What to do
Return the listing below in full, with every line exactly as it is.
────────────────────────────────────────
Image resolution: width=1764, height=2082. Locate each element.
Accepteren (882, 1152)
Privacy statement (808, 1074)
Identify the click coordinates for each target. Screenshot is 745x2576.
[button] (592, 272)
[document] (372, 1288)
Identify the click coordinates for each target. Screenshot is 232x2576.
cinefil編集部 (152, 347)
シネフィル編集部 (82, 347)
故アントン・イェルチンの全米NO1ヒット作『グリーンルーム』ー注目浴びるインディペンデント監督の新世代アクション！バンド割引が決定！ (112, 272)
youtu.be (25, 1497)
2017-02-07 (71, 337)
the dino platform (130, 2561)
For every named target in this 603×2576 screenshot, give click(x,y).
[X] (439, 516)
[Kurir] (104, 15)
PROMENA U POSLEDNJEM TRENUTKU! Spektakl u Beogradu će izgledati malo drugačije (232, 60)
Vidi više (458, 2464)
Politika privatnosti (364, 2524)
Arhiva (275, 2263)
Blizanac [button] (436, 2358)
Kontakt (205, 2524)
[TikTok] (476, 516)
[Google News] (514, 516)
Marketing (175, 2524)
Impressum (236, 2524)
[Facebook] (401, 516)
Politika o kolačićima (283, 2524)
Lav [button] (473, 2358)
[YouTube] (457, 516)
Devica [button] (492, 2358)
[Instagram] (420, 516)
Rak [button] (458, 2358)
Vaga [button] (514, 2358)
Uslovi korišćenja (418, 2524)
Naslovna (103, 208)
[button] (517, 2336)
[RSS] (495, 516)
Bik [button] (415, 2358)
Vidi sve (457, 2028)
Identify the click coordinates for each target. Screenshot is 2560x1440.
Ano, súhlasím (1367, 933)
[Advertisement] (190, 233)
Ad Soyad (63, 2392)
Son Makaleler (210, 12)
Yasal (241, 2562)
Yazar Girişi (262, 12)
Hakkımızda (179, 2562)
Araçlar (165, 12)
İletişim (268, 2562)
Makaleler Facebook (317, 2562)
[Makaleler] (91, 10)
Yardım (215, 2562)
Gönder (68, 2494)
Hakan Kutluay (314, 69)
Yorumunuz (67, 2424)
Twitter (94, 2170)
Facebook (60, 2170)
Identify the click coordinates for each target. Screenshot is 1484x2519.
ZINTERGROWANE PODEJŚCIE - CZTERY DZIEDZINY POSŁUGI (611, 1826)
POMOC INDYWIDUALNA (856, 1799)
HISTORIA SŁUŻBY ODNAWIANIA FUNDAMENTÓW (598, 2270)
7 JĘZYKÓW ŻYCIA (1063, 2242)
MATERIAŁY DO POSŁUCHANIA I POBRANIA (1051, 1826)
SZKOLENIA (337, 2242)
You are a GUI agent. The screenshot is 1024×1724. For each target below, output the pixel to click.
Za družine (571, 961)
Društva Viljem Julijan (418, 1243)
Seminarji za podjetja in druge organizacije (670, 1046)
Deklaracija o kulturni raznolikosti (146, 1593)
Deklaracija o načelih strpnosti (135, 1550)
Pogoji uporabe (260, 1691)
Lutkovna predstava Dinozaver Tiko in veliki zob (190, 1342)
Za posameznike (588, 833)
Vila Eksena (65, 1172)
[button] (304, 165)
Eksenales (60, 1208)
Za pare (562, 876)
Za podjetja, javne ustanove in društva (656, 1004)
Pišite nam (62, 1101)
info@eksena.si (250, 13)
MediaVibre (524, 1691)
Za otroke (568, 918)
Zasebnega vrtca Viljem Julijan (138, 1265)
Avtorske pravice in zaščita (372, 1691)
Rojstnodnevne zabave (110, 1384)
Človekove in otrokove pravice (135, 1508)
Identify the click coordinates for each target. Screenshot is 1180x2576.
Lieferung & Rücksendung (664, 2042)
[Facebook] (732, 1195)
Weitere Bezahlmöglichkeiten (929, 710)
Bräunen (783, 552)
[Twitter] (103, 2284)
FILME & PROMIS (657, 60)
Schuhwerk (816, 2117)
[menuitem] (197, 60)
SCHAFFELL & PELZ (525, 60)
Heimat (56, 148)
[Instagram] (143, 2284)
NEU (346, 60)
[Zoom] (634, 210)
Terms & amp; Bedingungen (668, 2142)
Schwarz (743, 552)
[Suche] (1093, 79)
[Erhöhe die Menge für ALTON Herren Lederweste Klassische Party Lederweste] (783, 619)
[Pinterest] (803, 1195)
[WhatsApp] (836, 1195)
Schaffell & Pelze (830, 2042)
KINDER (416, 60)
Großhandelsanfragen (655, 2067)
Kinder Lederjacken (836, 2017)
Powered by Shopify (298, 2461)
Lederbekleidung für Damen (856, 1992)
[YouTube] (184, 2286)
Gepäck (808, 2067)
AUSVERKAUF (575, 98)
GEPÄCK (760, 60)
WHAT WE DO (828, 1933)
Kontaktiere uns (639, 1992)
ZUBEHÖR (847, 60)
────────────────────────────────────────
Result
Image resolution: width=1764, height=2082. Locate each element.
Accepteren (882, 1152)
Privacy statement (808, 1074)
Identify the click coordinates for each target. Screenshot is 745x2576.
[button] (592, 272)
[document] (372, 1288)
Identify the click coordinates for each target. Screenshot is 232x2576.
cinefil編集部 (152, 347)
シネフィル編集部 (82, 347)
故アントン・イェルチンの全米NO1ヒット作『グリーンルーム』ー注目浴びるインディペンデント監督の新世代アクション！バンド割引が決定！ (112, 272)
youtu.be (25, 1497)
2017-02-07 (71, 337)
the dino platform (130, 2561)
For every named target in this 603×2576 screenshot, give click(x,y).
[X] (439, 516)
[Kurir] (104, 15)
PROMENA U POSLEDNJEM TRENUTKU! Spektakl u Beogradu će izgledati malo drugačije (232, 60)
Vidi više (458, 2464)
Politika privatnosti (364, 2524)
Arhiva (275, 2263)
Blizanac [button] (436, 2358)
Kontakt (205, 2524)
[TikTok] (476, 516)
[Google News] (514, 516)
Marketing (175, 2524)
Impressum (236, 2524)
[Facebook] (401, 516)
Politika o kolačićima (283, 2524)
Lav [button] (473, 2358)
[YouTube] (457, 516)
Devica [button] (492, 2358)
[Instagram] (420, 516)
Rak [button] (458, 2358)
Vaga [button] (514, 2358)
Uslovi korišćenja (418, 2524)
Naslovna (103, 208)
[button] (517, 2336)
[RSS] (495, 516)
Bik [button] (415, 2358)
Vidi sve (457, 2028)
Identify the click coordinates for each target. Screenshot is 2560x1440.
Ano, súhlasím (1367, 933)
[Advertisement] (190, 233)
Ad Soyad (63, 2392)
Son Makaleler (210, 12)
Yasal (241, 2562)
Yazar Girişi (262, 12)
Hakkımızda (179, 2562)
Araçlar (165, 12)
İletişim (268, 2562)
Makaleler Facebook (317, 2562)
[Makaleler] (91, 10)
Yardım (215, 2562)
Gönder (68, 2494)
Hakan Kutluay (314, 69)
Yorumunuz (67, 2424)
Twitter (94, 2170)
Facebook (60, 2170)
Identify the click coordinates for each target. Screenshot is 1484x2519.
ZINTERGROWANE PODEJŚCIE - CZTERY DZIEDZINY POSŁUGI (611, 1826)
POMOC INDYWIDUALNA (856, 1799)
HISTORIA SŁUŻBY ODNAWIANIA FUNDAMENTÓW (598, 2270)
7 JĘZYKÓW ŻYCIA (1063, 2242)
MATERIAŁY DO POSŁUCHANIA I POBRANIA (1051, 1826)
SZKOLENIA (337, 2242)
You are a GUI agent. The screenshot is 1024×1724. For each target below, output the pixel to click.
Za družine (571, 961)
Društva Viljem Julijan (418, 1243)
Seminarji za podjetja in druge organizacije (670, 1046)
Deklaracija o kulturni raznolikosti (146, 1593)
Deklaracija o načelih strpnosti (135, 1550)
Pogoji uporabe (260, 1691)
Lutkovna predstava Dinozaver Tiko in veliki zob (190, 1342)
Za posameznike (588, 833)
Vila Eksena (65, 1172)
[button] (304, 165)
Eksenales (60, 1208)
Za pare (562, 876)
Za podjetja, javne ustanove in društva (656, 1004)
Pišite nam (62, 1101)
info@eksena.si (250, 13)
MediaVibre (524, 1691)
Za otroke (568, 918)
Zasebnega vrtca Viljem Julijan (138, 1265)
Avtorske pravice in zaščita (372, 1691)
Rojstnodnevne zabave (110, 1384)
Človekove in otrokove pravice (135, 1508)
Identify the click coordinates for each target. Screenshot is 1180x2576.
Lieferung & Rücksendung (664, 2042)
[Facebook] (732, 1195)
Weitere Bezahlmöglichkeiten (929, 710)
Bräunen (783, 552)
[Twitter] (103, 2284)
FILME & PROMIS (657, 60)
Schuhwerk (816, 2117)
[menuitem] (197, 60)
SCHAFFELL & PELZ (525, 60)
Heimat (56, 148)
[Instagram] (143, 2284)
NEU (346, 60)
[Zoom] (634, 210)
Terms & amp; Bedingungen (668, 2142)
Schwarz (743, 552)
[Suche] (1093, 79)
[Erhöhe die Menge für ALTON Herren Lederweste Klassische Party Lederweste] (783, 619)
[Pinterest] (803, 1195)
[WhatsApp] (836, 1195)
Schaffell & Pelze (830, 2042)
KINDER (416, 60)
Großhandelsanfragen (655, 2067)
Kinder Lederjacken (836, 2017)
Powered by Shopify (298, 2461)
Lederbekleidung für Damen (856, 1992)
[YouTube] (184, 2286)
Gepäck (808, 2067)
AUSVERKAUF (575, 98)
GEPÄCK (760, 60)
WHAT WE DO (828, 1933)
Kontaktiere uns (639, 1992)
ZUBEHÖR (847, 60)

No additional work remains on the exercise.